Final Report Summary - MARITIME HEGEMONY (Conflict management, cross-border relations and the struggle for maritime hegemony in the North Atlantic (XVIth-XVIIth centuries))

'The World is flat after all'. This was a widespread post-modern saying from the late 1980s. After the end of the Cold War the world seemed smaller, less hostile and more and more homogeneous thanks to internet, cell phones and economic globalisation. The very meaning of space seemed to lose its traditional significance, together with other related concepts such as 'borders' or the 'nation state'. However, the rise of nationalism in Europe and elsewhere, the aggravation of the Middle East conflict, ethnic warfare as well as banditry, and piracy, in Africa and immigration anxiety in western societies, clearly contradicted the utopia of globalisation. The walls built by Israel in Palestine, Spain in its north African enclaves, and the United States of America in the Mexican border are good examples of this fact. As it has been remarked, the world may be more flat, but is also more walled up.
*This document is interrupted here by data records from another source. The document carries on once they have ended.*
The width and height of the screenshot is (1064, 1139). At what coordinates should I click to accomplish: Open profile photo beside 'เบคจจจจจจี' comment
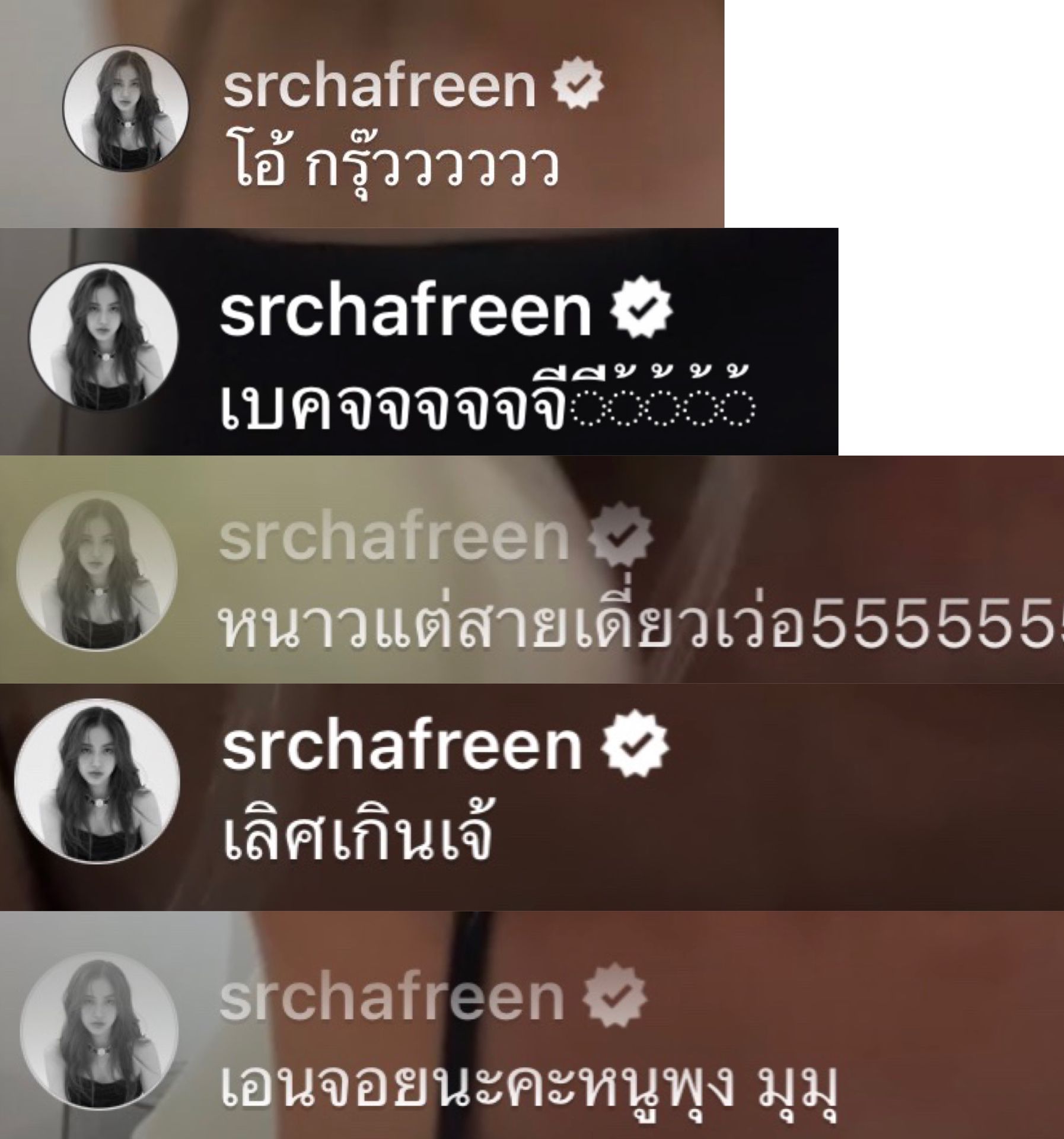pyautogui.click(x=104, y=336)
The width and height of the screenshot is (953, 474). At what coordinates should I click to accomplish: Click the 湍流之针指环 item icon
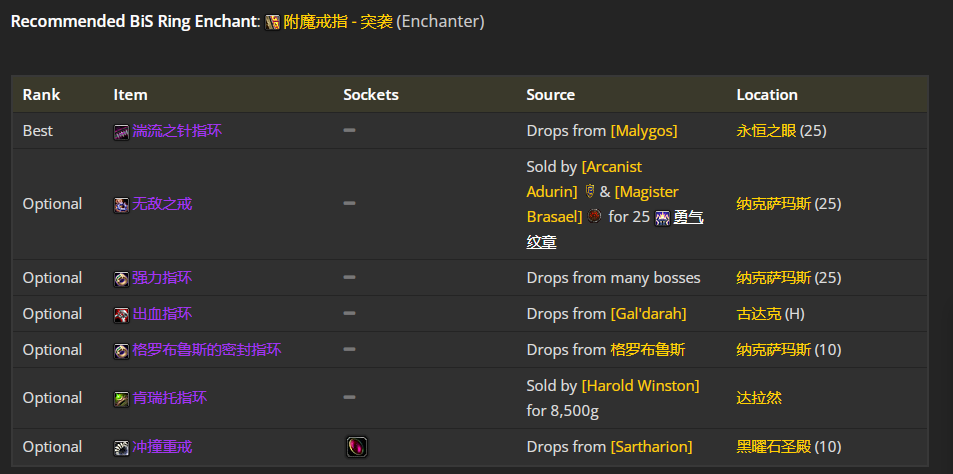pos(122,132)
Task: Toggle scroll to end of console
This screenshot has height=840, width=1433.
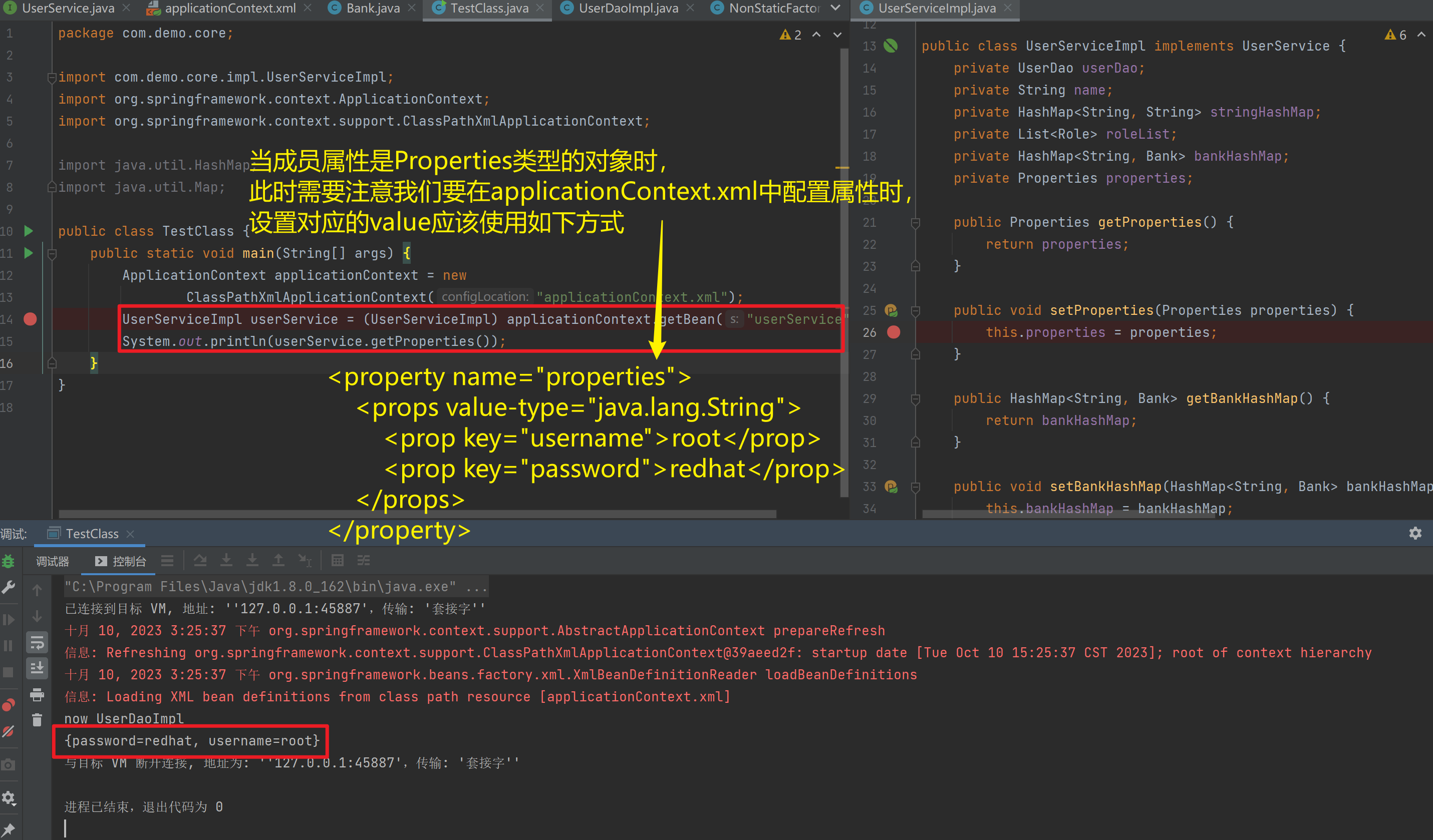Action: point(37,668)
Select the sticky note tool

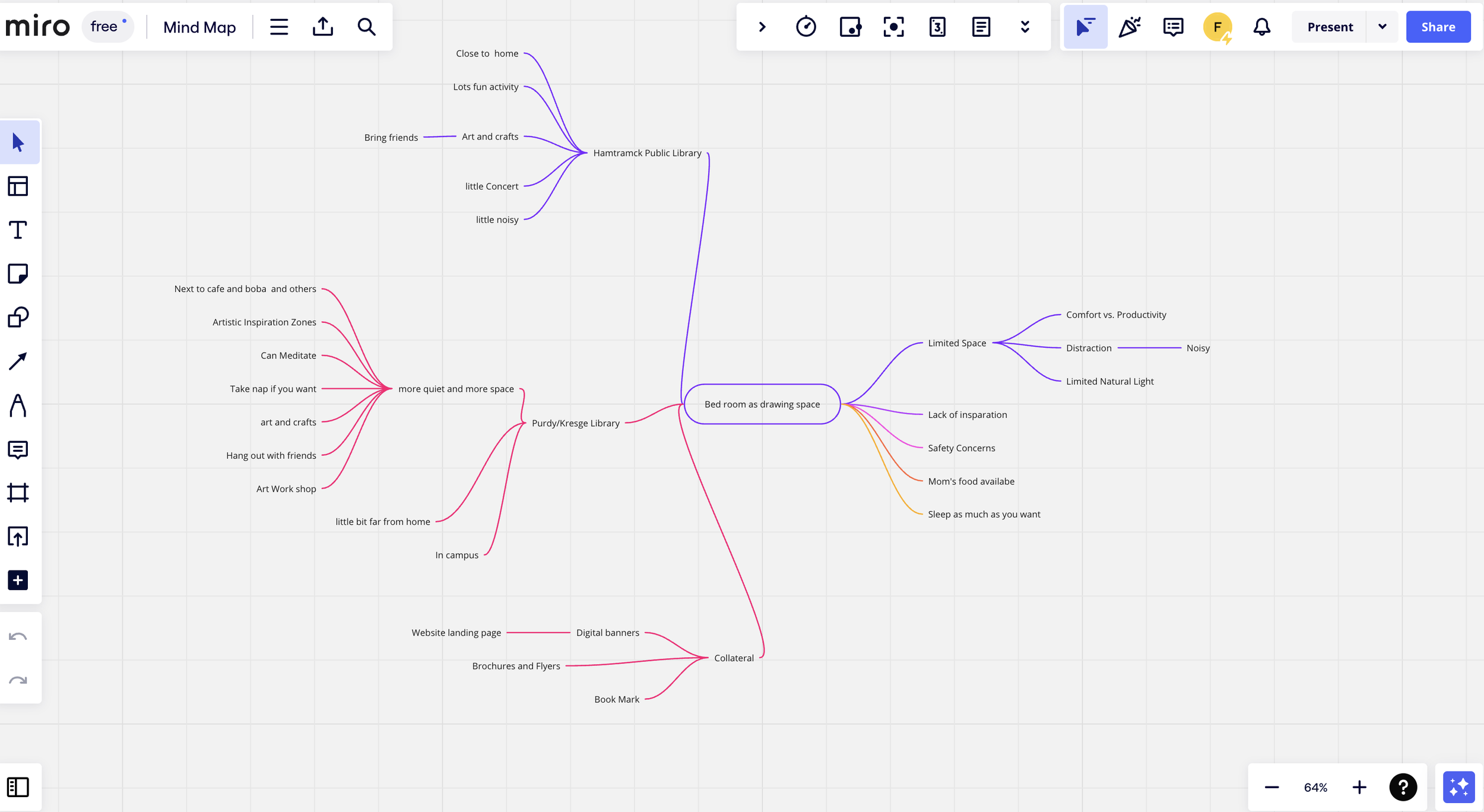[x=18, y=274]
In this context the study of the history of boundaries and borderland territories acquires a new relevance. The research project 'Conflict management, cross-border relations and the struggle for maritime hegemony in the north Atlantic (XVI-XVII)' intended to analyse the dynamical interplay of violence and collaboration between border communities, taking the Spanish-Basque and French-Basque borderlands during early modern times as a case study.
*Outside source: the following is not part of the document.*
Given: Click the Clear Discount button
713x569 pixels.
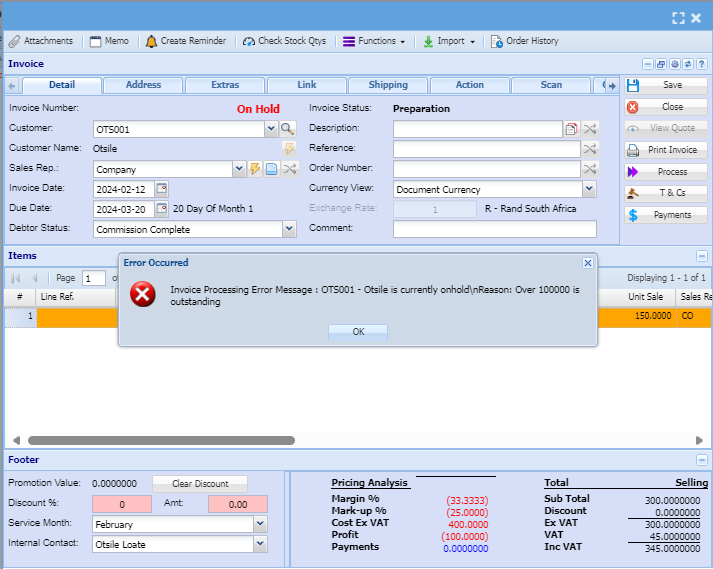Looking at the screenshot, I should [199, 484].
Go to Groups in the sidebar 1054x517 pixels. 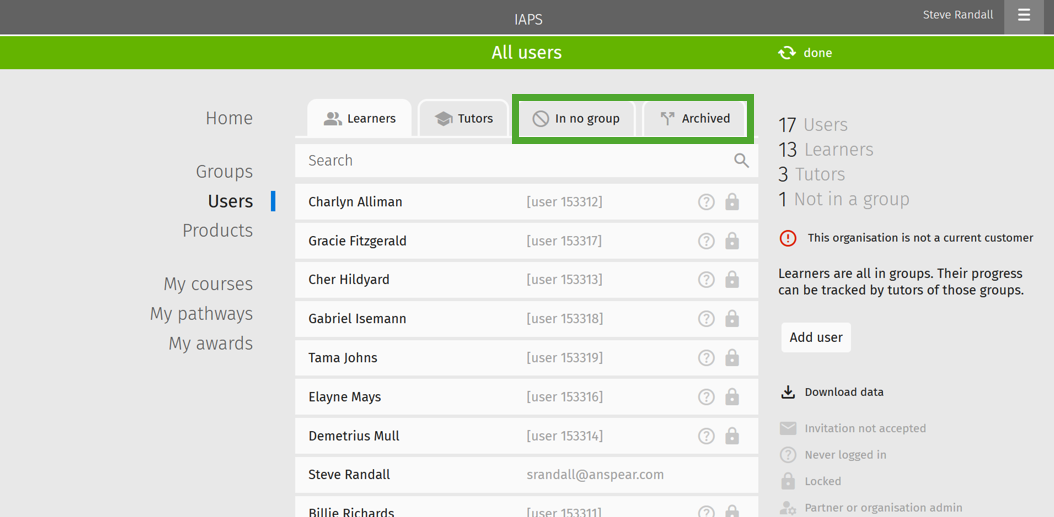click(x=225, y=171)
The dispersion and huge amount of archival material that was available compelled the researcher to reconsider the chronological length and geographical extension of the original research project without compromising its general purpose. For this reason, the researcher focussed his attention mainly on the second half of the 17th century, a period of significant changes in the way border conflicts and boundaries in general were treated and perceived by European monarchies. The turning point was marked by two major events, namely the Treaty of the Pyrenees in 1659, signed precisely over the Bidasoa River on the very border between the Spanish and the French monarchy, and the so-called personal reign of Luis XIV of France. For the first time, and during practically all the second-half of the 17th century, common border conflicts such as the one over river Bidasoa, would be treated as a matter of state by courtly diplomats and not just as a matter of public order by minor officials and local judge commissioners. In other words, Louis XIV substituted the juridical language of community stability for the one of retaliation and authority restoration. In this sense, he abandoned the traditional role of judge king in order to assume the one of warrior sovereign. This change not only had an extremely important impact in borderland communities and cross-border relations, but also constituted a significant shift in absolutist politics. At the heart of this research were the notions of sovereignty and obedience.
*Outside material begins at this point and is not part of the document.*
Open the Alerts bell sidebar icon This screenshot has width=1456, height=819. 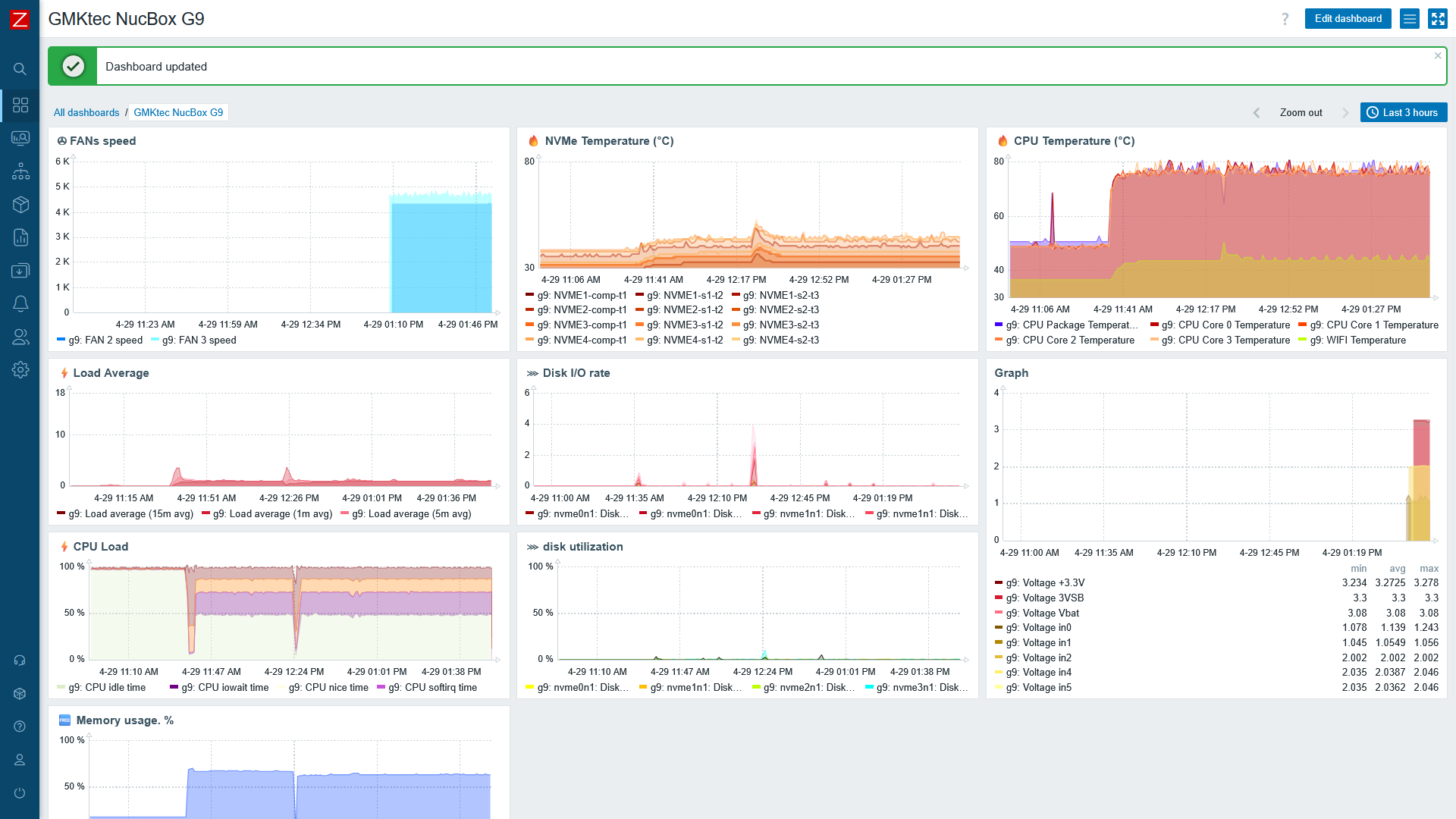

During the two year fellowship the researcher made an extensive use of the archival collections in Paris, including the Archives Nationales, Archives des Affaires Etrangeres and Bibliotheque Nationale de France. Moreover, he completed his research with frequent research missions to different archives and libraries in Spain, such as the Archivo Historico Nacional and Biblioteca Nacional de Españaa amongst others, and the British Library in the United Kingdom. The researcher also benefited of the interdisciplinary expertise of the members of the Groupe d' Etudes Iberiques, directed by Prof. Bernard Vincent, at the Centre de Recherches Historiques -EHESS in Paris. Their commentaries and support were critical for the implementation of this research project.